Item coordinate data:
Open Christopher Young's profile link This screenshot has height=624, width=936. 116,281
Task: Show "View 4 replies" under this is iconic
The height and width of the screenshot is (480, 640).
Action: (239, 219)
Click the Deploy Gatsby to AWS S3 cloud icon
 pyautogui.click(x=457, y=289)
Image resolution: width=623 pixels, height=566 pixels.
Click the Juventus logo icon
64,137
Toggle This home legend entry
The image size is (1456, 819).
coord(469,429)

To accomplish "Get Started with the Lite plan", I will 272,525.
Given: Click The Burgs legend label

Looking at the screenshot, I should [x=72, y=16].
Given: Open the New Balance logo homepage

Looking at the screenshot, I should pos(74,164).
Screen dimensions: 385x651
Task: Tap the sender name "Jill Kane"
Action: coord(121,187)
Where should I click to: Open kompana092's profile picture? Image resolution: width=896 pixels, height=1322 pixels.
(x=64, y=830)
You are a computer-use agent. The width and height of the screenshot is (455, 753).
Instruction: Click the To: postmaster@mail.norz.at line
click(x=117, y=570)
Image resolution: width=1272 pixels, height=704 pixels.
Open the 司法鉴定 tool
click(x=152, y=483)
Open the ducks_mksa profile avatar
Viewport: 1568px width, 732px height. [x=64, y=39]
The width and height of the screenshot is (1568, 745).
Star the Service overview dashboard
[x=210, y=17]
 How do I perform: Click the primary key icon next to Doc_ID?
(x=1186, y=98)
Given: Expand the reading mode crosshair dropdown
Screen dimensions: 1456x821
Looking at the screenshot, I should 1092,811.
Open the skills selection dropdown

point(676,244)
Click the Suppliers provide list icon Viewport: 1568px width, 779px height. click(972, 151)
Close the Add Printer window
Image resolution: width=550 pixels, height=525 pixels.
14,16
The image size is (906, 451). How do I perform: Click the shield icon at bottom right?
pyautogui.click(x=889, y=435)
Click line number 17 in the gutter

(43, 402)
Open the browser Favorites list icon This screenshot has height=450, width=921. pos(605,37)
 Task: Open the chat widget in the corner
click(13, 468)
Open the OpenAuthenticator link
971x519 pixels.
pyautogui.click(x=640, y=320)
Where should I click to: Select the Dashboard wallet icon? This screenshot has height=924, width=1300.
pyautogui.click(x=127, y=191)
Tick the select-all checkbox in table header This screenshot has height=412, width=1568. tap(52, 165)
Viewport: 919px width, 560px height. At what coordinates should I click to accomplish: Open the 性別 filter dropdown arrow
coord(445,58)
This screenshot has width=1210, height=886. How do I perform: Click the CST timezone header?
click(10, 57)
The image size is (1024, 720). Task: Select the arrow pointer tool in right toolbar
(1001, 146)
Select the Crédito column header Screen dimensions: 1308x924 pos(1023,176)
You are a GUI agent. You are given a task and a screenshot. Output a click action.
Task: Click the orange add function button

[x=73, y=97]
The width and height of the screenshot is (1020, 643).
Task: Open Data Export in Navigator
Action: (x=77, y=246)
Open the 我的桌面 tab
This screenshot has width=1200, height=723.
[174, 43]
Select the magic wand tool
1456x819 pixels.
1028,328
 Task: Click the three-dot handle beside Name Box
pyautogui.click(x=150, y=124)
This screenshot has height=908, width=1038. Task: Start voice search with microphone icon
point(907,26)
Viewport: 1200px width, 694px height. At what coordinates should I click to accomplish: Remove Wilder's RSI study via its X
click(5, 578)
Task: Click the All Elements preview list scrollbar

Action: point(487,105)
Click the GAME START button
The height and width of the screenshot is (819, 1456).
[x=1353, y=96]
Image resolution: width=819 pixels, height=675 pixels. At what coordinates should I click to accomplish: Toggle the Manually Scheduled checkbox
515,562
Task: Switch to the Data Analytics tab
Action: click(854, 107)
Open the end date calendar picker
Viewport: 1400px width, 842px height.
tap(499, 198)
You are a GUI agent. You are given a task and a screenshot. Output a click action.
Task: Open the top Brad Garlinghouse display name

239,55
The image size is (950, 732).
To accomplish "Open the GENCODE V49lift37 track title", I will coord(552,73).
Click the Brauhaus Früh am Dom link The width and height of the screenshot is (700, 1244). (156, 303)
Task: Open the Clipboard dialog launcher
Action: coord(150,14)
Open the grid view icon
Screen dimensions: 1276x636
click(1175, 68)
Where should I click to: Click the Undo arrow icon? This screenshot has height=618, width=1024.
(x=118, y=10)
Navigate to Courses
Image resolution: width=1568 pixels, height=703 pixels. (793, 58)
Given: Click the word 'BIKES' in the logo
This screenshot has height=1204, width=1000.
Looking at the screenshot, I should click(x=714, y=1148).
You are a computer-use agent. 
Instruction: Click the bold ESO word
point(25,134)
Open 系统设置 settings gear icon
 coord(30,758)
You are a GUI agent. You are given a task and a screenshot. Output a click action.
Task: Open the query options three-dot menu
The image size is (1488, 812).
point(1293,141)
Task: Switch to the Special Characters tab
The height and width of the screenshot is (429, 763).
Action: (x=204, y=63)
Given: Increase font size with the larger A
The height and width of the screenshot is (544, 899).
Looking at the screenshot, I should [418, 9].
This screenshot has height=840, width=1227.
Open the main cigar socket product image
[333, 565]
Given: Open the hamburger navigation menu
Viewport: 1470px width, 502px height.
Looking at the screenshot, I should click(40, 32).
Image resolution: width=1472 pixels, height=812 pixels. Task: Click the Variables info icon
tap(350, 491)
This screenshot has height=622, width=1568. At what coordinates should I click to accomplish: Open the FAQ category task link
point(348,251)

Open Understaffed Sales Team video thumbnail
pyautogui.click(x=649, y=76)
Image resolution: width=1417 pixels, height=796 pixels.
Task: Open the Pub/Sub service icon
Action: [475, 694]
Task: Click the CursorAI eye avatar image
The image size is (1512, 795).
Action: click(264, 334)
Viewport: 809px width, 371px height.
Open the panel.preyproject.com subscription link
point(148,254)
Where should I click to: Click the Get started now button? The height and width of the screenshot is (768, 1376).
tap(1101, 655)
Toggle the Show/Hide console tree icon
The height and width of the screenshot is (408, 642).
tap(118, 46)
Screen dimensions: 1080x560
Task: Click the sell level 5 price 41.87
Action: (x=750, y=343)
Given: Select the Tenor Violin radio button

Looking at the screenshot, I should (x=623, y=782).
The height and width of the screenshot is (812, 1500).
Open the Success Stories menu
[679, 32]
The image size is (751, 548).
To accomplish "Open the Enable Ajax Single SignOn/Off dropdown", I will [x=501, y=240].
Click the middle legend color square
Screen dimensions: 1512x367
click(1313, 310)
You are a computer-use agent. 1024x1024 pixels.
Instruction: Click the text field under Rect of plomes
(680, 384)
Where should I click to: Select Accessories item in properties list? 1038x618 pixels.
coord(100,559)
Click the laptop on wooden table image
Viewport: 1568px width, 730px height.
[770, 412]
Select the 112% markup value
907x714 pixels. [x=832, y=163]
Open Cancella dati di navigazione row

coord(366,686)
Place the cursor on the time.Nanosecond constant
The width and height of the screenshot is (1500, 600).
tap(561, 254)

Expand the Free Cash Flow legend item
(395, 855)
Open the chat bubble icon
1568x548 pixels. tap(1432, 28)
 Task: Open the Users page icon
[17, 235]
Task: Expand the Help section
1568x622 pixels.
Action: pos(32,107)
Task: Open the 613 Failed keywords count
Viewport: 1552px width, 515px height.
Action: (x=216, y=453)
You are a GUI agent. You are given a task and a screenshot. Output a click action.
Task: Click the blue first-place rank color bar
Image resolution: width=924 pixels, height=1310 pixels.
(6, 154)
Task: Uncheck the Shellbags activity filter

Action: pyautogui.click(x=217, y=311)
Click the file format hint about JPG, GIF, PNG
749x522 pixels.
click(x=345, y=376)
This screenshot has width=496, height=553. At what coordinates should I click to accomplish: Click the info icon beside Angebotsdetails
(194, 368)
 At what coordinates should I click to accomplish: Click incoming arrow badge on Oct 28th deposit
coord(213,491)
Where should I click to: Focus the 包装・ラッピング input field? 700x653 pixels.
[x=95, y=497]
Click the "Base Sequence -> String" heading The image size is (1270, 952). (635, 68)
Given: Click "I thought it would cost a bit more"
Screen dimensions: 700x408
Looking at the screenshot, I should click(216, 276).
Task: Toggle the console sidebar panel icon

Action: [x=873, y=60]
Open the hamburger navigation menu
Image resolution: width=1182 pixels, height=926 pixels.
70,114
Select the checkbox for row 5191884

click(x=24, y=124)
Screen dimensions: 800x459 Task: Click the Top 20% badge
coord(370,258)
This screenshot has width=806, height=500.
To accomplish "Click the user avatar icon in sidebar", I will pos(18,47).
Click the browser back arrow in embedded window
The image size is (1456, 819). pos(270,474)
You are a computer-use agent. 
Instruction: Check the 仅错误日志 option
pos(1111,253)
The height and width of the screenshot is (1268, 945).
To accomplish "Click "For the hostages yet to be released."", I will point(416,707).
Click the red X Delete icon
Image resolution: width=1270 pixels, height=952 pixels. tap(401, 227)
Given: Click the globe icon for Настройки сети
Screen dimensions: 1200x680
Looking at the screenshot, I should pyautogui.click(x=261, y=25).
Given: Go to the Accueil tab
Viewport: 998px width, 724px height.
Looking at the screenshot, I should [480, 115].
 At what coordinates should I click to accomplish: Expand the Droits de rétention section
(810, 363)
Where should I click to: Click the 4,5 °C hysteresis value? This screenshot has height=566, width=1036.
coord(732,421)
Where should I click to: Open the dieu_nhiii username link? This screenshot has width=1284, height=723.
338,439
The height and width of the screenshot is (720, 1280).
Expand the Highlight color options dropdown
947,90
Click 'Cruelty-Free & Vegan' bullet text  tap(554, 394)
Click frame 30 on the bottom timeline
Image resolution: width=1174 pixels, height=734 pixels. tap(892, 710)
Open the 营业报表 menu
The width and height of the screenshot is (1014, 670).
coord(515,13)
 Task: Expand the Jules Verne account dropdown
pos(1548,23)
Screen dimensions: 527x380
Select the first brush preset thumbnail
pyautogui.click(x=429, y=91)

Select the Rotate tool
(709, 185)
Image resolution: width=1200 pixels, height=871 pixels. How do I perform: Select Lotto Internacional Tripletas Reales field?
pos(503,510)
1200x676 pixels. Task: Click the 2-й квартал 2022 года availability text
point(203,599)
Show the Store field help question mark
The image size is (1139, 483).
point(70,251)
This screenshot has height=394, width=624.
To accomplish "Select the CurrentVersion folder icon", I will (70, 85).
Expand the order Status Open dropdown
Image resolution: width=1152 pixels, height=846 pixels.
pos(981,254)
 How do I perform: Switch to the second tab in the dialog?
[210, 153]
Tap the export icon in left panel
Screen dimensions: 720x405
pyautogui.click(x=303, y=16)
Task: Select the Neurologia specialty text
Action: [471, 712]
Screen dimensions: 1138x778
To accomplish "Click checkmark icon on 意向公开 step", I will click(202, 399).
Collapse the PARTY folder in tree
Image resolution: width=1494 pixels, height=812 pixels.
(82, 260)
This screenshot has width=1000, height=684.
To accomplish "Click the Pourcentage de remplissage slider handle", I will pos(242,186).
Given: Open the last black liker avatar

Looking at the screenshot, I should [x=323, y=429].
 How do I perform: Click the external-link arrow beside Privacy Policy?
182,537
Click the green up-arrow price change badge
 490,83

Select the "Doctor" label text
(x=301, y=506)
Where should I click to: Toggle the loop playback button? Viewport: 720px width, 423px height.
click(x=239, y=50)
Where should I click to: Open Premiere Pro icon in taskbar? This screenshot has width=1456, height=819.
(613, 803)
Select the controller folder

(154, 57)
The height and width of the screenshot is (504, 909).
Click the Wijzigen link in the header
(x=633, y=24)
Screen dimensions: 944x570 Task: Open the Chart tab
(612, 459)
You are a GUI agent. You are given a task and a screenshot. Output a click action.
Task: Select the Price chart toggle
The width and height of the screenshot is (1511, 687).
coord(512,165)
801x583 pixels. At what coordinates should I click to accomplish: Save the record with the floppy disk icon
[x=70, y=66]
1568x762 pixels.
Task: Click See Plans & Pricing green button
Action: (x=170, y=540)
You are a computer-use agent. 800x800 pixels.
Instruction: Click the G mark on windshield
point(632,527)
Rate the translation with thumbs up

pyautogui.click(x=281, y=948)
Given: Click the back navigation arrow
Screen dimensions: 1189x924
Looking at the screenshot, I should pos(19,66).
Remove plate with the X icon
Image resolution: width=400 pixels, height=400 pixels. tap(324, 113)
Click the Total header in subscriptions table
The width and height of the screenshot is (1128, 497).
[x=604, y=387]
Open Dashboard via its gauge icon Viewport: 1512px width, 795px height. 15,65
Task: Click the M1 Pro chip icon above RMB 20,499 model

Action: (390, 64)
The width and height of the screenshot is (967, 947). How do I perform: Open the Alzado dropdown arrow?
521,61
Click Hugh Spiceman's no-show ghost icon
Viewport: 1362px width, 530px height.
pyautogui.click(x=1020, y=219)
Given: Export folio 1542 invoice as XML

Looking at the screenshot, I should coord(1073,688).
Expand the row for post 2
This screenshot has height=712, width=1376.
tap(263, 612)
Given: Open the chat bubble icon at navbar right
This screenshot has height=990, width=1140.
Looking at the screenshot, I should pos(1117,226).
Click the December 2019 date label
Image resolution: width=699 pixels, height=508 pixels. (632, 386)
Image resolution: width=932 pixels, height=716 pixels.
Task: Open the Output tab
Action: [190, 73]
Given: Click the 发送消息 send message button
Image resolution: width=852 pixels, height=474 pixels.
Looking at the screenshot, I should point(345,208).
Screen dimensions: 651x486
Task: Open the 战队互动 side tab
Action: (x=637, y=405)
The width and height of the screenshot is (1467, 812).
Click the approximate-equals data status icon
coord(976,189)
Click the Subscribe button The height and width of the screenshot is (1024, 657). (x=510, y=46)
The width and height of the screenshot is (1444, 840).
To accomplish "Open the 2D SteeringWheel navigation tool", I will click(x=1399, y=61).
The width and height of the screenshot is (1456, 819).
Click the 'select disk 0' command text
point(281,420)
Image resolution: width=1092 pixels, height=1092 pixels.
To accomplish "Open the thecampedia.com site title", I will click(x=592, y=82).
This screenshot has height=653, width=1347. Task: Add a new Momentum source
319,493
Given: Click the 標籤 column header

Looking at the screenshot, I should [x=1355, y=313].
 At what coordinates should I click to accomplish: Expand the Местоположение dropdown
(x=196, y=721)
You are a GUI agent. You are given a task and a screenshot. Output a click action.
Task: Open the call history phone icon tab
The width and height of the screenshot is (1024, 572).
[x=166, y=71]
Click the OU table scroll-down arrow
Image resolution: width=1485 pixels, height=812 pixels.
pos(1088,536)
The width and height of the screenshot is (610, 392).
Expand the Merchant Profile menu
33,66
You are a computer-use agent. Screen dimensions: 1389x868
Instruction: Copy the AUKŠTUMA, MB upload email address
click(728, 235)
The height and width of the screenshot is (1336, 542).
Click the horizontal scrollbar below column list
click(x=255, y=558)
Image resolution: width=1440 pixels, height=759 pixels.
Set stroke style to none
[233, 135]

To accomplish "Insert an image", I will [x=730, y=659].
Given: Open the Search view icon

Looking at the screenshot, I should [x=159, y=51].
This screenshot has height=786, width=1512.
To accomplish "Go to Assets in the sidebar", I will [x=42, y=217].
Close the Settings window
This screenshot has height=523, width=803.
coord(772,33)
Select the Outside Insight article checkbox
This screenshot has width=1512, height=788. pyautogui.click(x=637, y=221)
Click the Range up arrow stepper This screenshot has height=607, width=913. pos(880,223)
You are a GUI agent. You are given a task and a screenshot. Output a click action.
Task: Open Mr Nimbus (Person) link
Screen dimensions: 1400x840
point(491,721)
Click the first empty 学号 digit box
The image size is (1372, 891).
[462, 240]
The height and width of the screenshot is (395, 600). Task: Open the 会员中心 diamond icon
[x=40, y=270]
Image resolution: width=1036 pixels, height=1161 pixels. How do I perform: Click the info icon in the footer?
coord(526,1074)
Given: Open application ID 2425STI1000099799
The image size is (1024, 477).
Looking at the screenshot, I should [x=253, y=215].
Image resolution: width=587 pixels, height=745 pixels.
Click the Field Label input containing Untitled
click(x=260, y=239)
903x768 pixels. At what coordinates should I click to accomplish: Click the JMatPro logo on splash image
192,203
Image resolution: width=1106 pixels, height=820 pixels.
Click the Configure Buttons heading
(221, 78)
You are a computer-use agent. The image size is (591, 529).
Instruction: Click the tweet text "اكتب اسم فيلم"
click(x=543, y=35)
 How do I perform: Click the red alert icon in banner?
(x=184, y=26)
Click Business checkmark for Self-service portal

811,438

• _Your goal_
Please report each line from the rows above that contains the string "section". Case counts.

• _Result of this task_
Task: Expand the Help section
 At what coordinates should I click to accomplish: Expand the Droits de rétention section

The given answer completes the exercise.